Natural Language Query Processing: Part 2, How To Get It

30 Jul 2024

This is a continuation of the previous post, NLQP Part 1: What Do They Want?, where we discuss how to go from a natural language question (something like “What was my average revenue in the last six months of 2023?”) to an answer, using generative AI. In this part, we’ll discuss how to use the question classification we generated in Part 1 to query and respond to the question using retrieval-augmented generation.

At the end of Part 1, we had asked a language model to create a json object for us based on the content of the question and the original classification. The JSON object we work with in this phase has enough information to derive a query from, i.e.

{
    "aggregate": "sum",
    "grouping": "customer",
    "dateGrouping": "quarter",
    "sort": "asc",
    "top": 5,
    "startDate": "2024-01-01",
    "endDate": "2024-12-31"
}

Using this, and the fact that we know the question has to do with one of our main subjects like “revenue” or “usage”, we can construct a query against a data source.

Aside: for this project I decided to experiment with Amazon Redshift, which is a distributed querying system that reads data over S3 containers. While cool and responsive and versatile, it’s also very very expensive, and I wouldn’t recommend it unless you have literal data lakes to comb through to answer your queries. For the purpose of our app, a simple reporting database would be enough; something that’s segregated from operational data just to ensure our queries (which can be dynamically large or small) won’t interfere with our day-to-day operations.

From here you can build and execute a query with whatever data source and query language you’d like to use; I won’t cover the specifics as it’ll be unique to your use case. The important thing is that this JSON object, which was built for us using generative AI to classify the original natural-language question, gives us enough information to be able to effectively query our data.

It’s worth noting that I still had some validation and min/max values around the translation from the JSON classification object to the query we end up executing. I verified startDate and endDate (giving default values if not specified), make sure top was at least 5, specified a default sort, modified the dateGrouping based on the date range, etc. It’s usually not a cut-and-dry conversion from one to the other, and you’ll often be making tweaks in this area to come up with some reasonable defaults.

There are language models that can derive SQL and other code for you based on things like natural language questions. We did experiment with this with the Amazon Titan model and their guided documentation, and it did a decent job, but we found that once we started including things like joins the model fell apart pretty quickly. This JSON-based approach was more reliable (at least at the time, and with the language models we were using).

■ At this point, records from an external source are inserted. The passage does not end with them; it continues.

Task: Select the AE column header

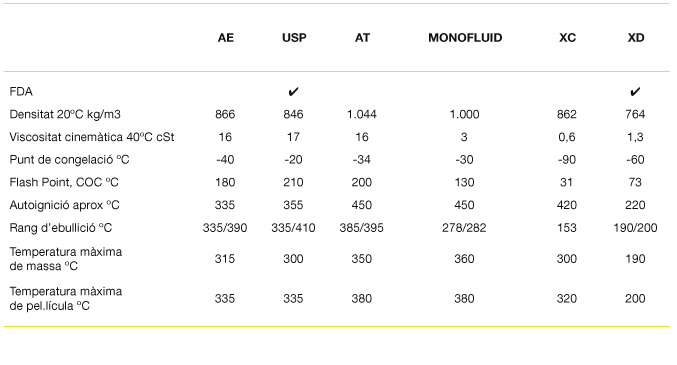Action: pyautogui.click(x=225, y=38)
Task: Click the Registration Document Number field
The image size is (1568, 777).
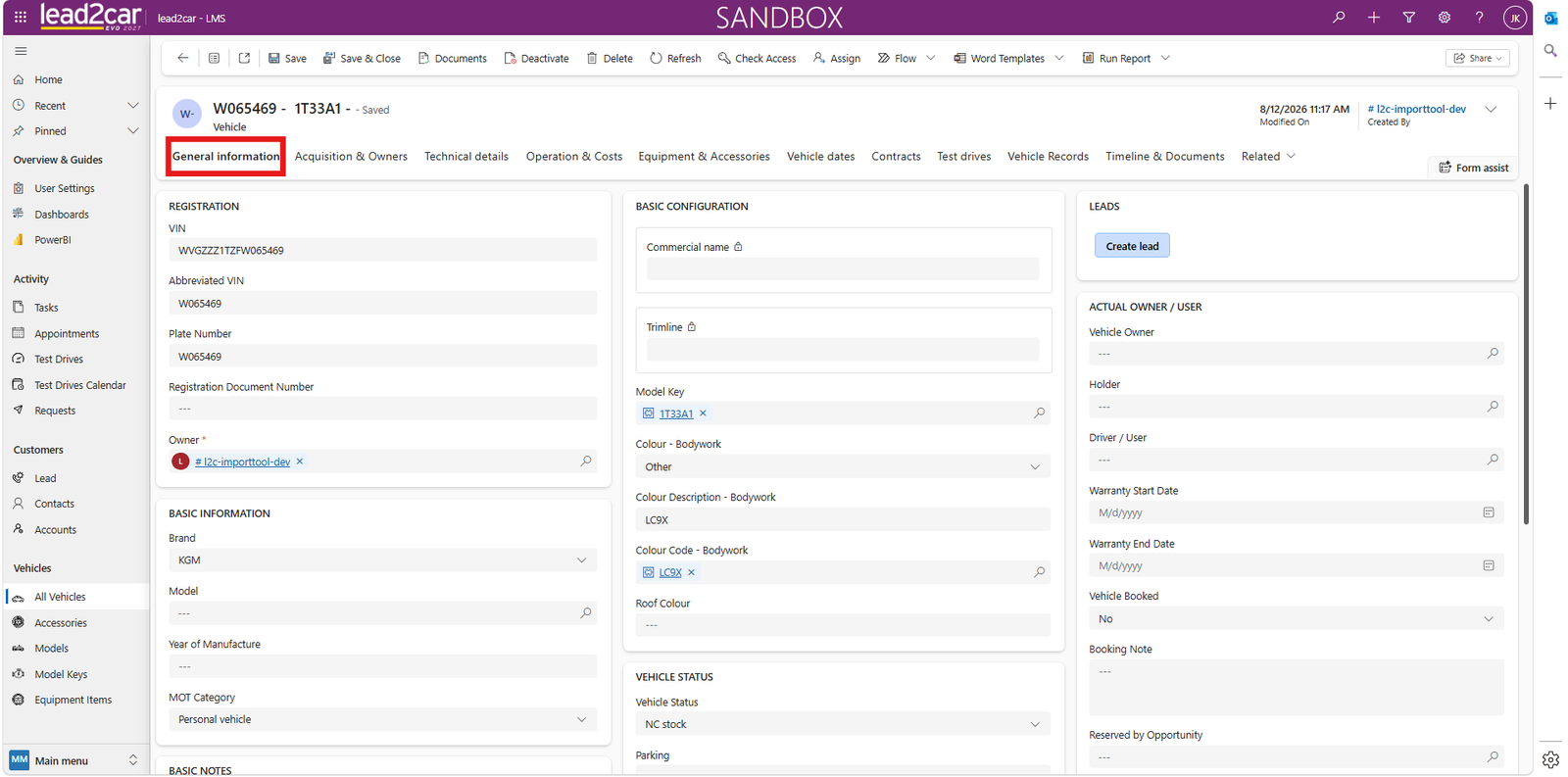Action: (382, 409)
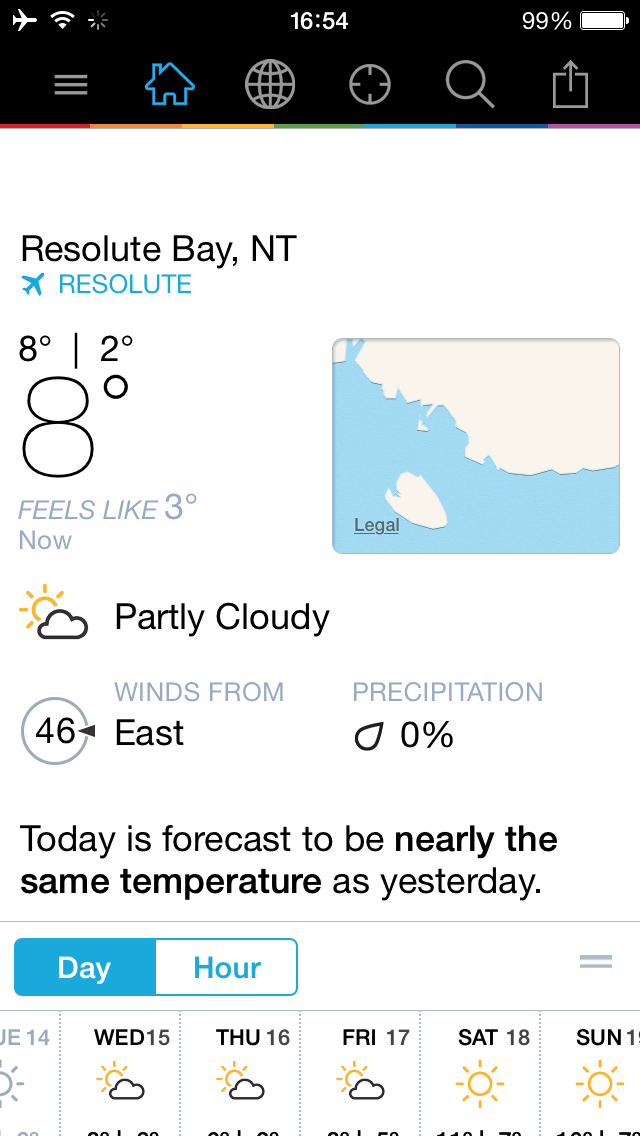
Task: Expand forecast panel using the drag handle
Action: tap(596, 962)
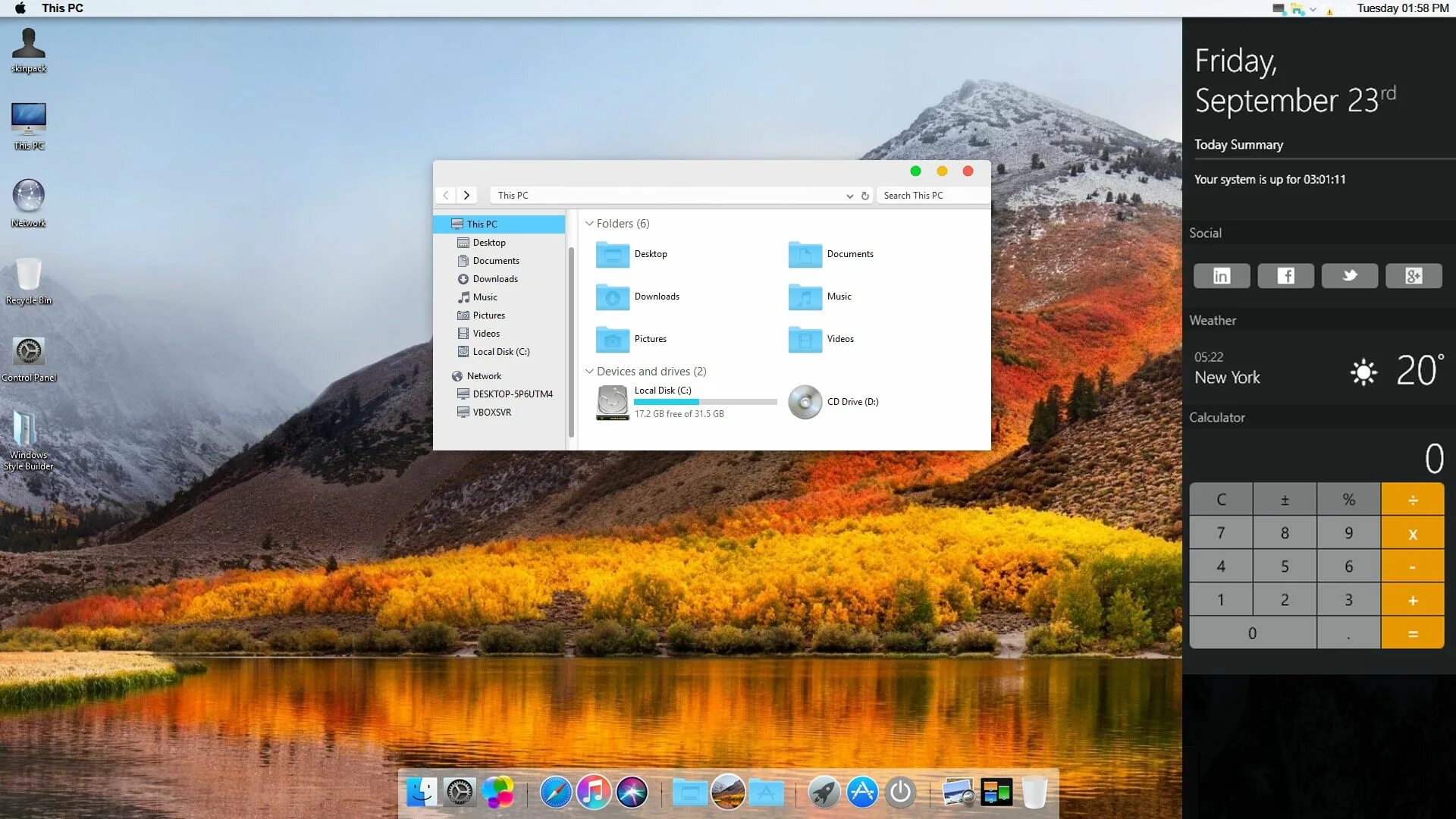Select Local Disk C in sidebar
The image size is (1456, 819).
click(501, 351)
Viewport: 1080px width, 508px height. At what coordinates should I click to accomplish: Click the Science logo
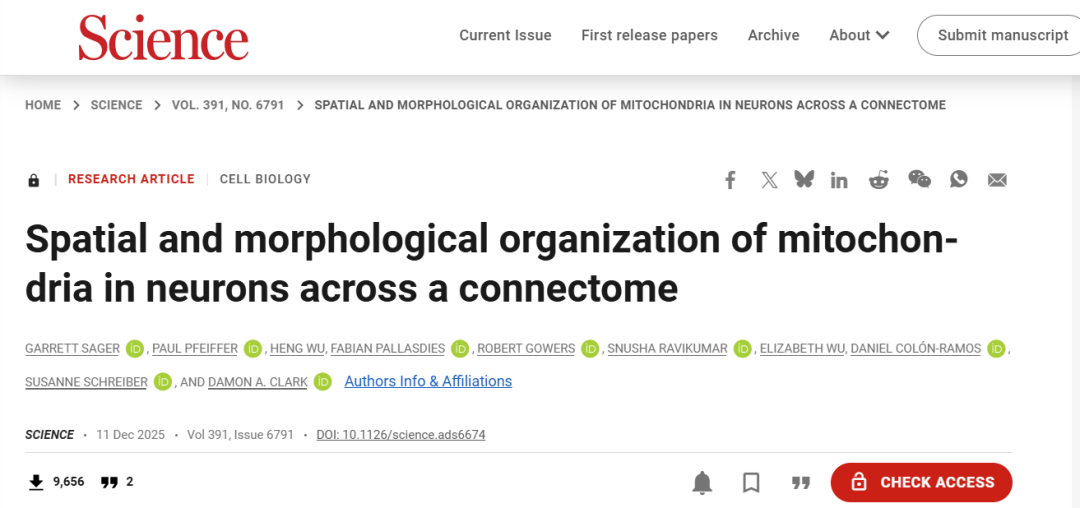164,38
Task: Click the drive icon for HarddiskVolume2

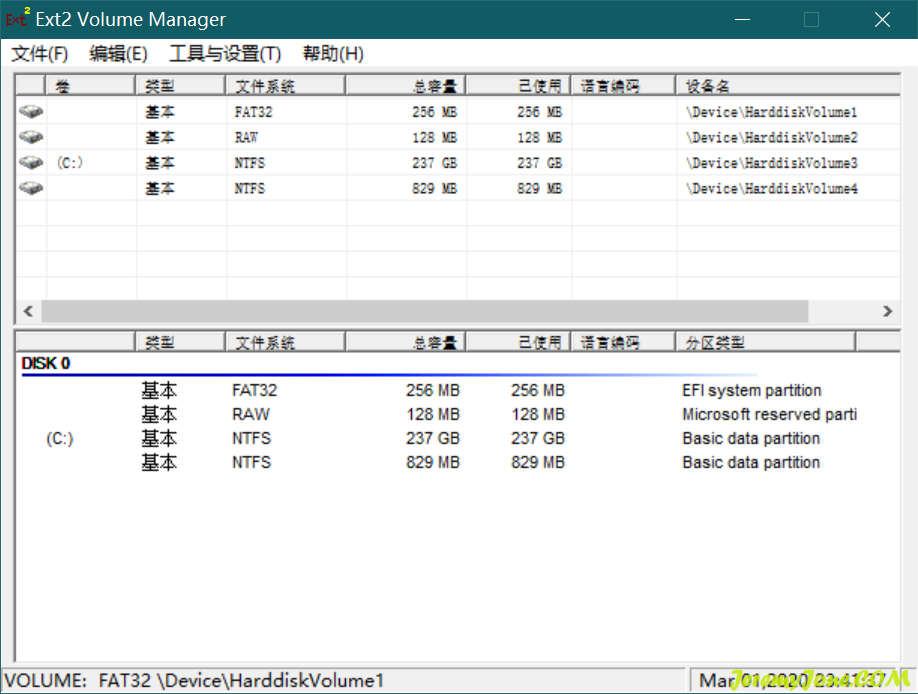Action: point(31,137)
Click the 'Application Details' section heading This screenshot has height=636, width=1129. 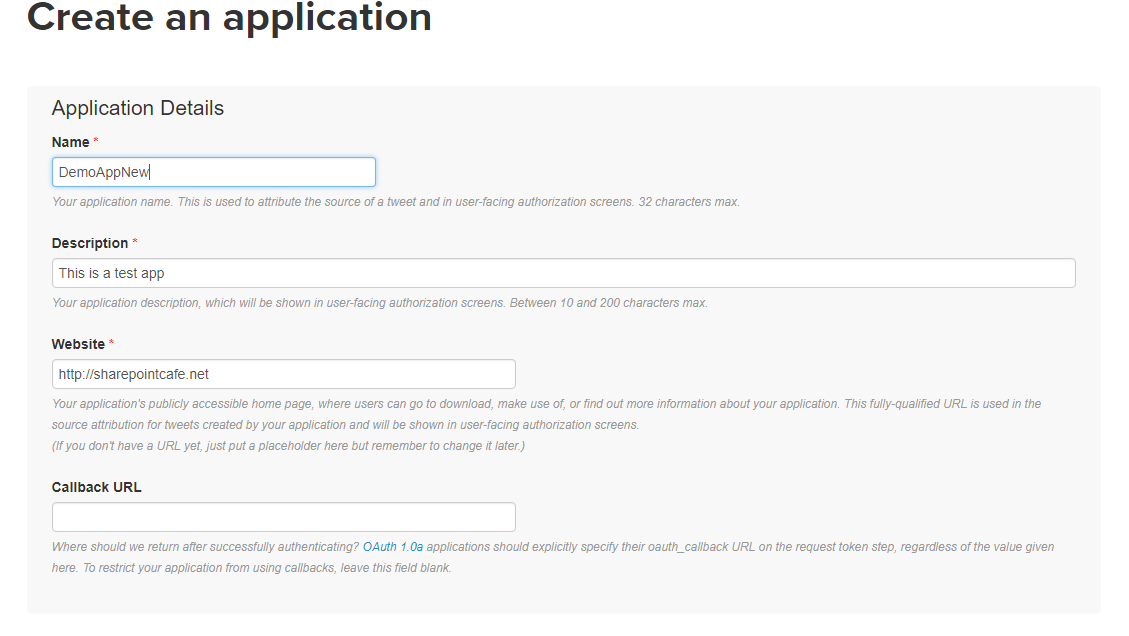click(138, 108)
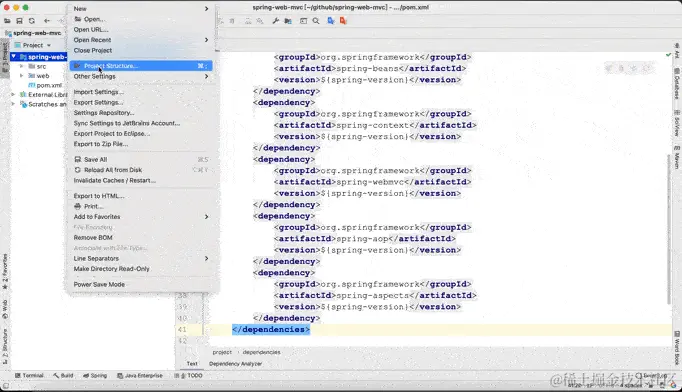Click the blue translate toolbar icon
Image resolution: width=682 pixels, height=392 pixels.
pyautogui.click(x=331, y=21)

Once you have the data, it’s time for the last part of the process - formulating an answer. We approached this using retrieval-augmented generation (RAG). What we did was formulate a prompt that refers to the data we fetched as well as the original question in order to create a proper answer we can send back to the end user. Our prompt template is something like the following:

Answer the question based on the CSV data below.  Response "I don't know" if you're not able to derive the answer from the CSV data.  Show the numbers used if possible.

csv:
{csv data}

question:
{original question}

We take this prompt template, stuff the fetched data and original question into it, and then feed it into a language model to get the output. For the previous queries we had been using Amazon’s Titan LLM because it was terse in its responses, but here we want to give the end user a friendly result that sounds like they’re conversing with someone, so we instead use Meta’s Llama 13B LLM.

screenshot of nlqp app

Looks good, right?

There’s a few other considerations to follow here:

LLMs are bad at math. This is a documented fact. LLMs aren’t actually performing the equations when you ask them to give you an average of a set of numbers, they’re doing what they do best - predicting the next token that you want to see. As you can imagine, this is not great when you’re using language models to answer a finance question. There’s a few techniques to overcome this hurdle like asking an LLM to generate the code that could be used to figure out the answer (and then executing it?), but regardless of what you try, you should also…
Include the source data. We do that via the “View Source Data” link in the interface, which allows you to download the CSV that was used to get the answer. When doing anything with RAG I find it’s best to include where you got the backing information from so if the generated response is entirely out to lunch, you can at least point a finger at why the language model might have thought to reply the way it did. LLMs are notoriously bad at hallucinating, so you need to give your end users a way to verify what they’re seeing in the output.
It’s handy to include a debug view! A lot of these apps that use a language model will require a decent amount of experimentation, and having an easy way to view exactly what’s happening each step of the way helps you test and tweak things as you develop. In the screenshot above I have a toggle in the bottom right that will show exactly which category the question was classified as, the json object it made, the sql we ended up executing, and the CSV that was returned.